Merck must feel like it's waiting for Godot. The drugmaker got another wait-and-see notice from FDA in its bid to broaden use of Gardasil, the human papillomavirus vaccine, to women ages 27 to 45. Merck had expected to get word from the agency next week. Now, it says FDA will decide by year's end.
"We're continuing our dialogue with the FDA," Merck spokeswoman Pam Eisele told Dow Jones. And it's been a long dialogue. The company originally asked to market Gardasil to older women two years ago. As you know, the vaccine is currently approved to prevent HPV infection in girls and young women ages 9 to 26. In boys and young men of the same age, it's approved as a genital warts preventive.
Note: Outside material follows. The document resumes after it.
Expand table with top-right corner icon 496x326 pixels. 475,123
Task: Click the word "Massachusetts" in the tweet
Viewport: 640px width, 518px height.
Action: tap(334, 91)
Back then, Merck submitted two-year data on the vaccine's ability to prevent precancerous lesions caused by certain strains of HPV. The FDA wanted longer-term data. Merck turned in that data to FDA late last year and released it to the public in February, Dow Jones notes. The efficacy rate after four years of follow up was 88.7 percent compared with 91 percent after two years.
Gardasil was expected to be a huge hit for Merck, and though sales started out strong, they've tapered off. Recently, a study found that only 30 percent of eligible girls and young women had received the vaccine, despite intensive marketing campaigns. Broadening use of the shot--to males and older women--is part of the company's strategy for turning the sales trend upward.